Funniest instance of this misused homonym I've seen.
Ah, I've been out-pedanted. Yeah, I realized a while after posting. Looking at Wikipedia and some dictionaries, it looks like homonym doesn't always imply same spelling. Homophone would be more correct though.
I'm not sure if this is related -- because it doesn't require Docker or Linux -- but I've got a small shell tool for transparent development on remote machines. Gives you the ability to do something similiar (`ws shell`), and drop directly into the remote environment you're working in.
I use it to work on my Mac, but develop on a Linux box:
To shamelessly plug a much more minimalist solution, https://github.com/polydawn/siphon-cli can also give you new shells shells inside existing containers (or whatever; it's more like screen than anything tightly bound to docker).
Siphon does nothing but create and forward psuedoterminals, so it has a lot less features to directly interact with docker than dockersh appears to have, but it's also able to do its job without root or any priviledged syscalls, and doesn't rely on any knowledge of kernel namespaces at all.
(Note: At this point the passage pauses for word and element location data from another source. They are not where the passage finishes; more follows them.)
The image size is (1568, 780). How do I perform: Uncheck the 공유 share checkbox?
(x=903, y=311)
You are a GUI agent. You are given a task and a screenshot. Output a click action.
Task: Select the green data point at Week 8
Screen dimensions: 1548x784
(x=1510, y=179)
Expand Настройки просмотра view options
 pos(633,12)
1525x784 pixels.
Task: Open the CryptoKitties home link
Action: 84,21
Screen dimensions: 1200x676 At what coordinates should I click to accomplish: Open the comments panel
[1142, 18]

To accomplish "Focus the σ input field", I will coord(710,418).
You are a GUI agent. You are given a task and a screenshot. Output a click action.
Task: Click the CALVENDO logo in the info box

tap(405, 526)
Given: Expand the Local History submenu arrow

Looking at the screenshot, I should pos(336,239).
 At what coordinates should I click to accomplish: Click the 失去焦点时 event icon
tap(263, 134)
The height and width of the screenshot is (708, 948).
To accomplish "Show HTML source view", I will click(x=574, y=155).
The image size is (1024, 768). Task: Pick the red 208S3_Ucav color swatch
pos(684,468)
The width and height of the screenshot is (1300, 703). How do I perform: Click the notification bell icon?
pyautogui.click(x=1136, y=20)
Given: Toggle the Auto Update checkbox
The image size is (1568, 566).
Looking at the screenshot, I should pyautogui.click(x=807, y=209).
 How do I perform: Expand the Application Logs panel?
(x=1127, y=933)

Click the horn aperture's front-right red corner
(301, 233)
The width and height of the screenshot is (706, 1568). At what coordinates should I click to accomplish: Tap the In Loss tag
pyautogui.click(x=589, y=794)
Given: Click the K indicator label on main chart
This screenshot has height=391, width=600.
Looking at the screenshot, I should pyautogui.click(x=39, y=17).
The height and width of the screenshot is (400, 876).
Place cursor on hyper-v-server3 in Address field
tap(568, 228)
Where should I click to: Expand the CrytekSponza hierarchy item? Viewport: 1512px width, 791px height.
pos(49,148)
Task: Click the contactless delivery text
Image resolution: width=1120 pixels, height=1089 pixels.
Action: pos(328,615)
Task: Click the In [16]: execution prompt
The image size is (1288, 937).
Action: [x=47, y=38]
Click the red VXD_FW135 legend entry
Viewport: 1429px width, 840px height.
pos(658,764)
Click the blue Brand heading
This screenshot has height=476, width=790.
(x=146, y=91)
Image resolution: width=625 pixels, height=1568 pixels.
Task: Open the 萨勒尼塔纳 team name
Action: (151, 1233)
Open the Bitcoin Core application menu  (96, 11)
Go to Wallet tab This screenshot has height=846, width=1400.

Which is more useful may depend on your perspective and usecases.
The point is not containerization with Docker (vs. something else), but showing a project that can be used as a login shell. I.e. I think a good chunk of the challenge was gluing everything from sshd to the running individual containers.
Even if you were saying that such a login shell already exists with another containerization scheme, the fact it uses Docker is relevant to those who are investing in Docker. For instance Dockersh can be configured to run the shell in a specific Docker image; that is you can re-use your existing knowlegde and tooling.
Sometimes, during development or when fixing a deployed app, you want to get inside the container environment to poke around. Just to work out why the hell something did or didn't happen.
Right now it is difficult. Docker doesn't support it directly. There is a lot of demand for it:
Are you sure it is related to entering an existing container (and running a new process) ?
From reading the README file, it seemed to me it was only spawning a login shell process in a new container (not an existing one), and possibly resuming an existing container.
I feel this docker pain. But isn't an isolated process the point? I thought I read an article here recently that said, basically, if you're running an ssh server in your proc then you're doing it wrong.
> This allows you to have a single ssh process on the normal ssh port which places user sessions into their own individual docker containers in a secure and locked down manner.
No! Warning!
Docker is not secure and locked down. Do not use this for "security".
Funniest instance of this misused homonym I've seen.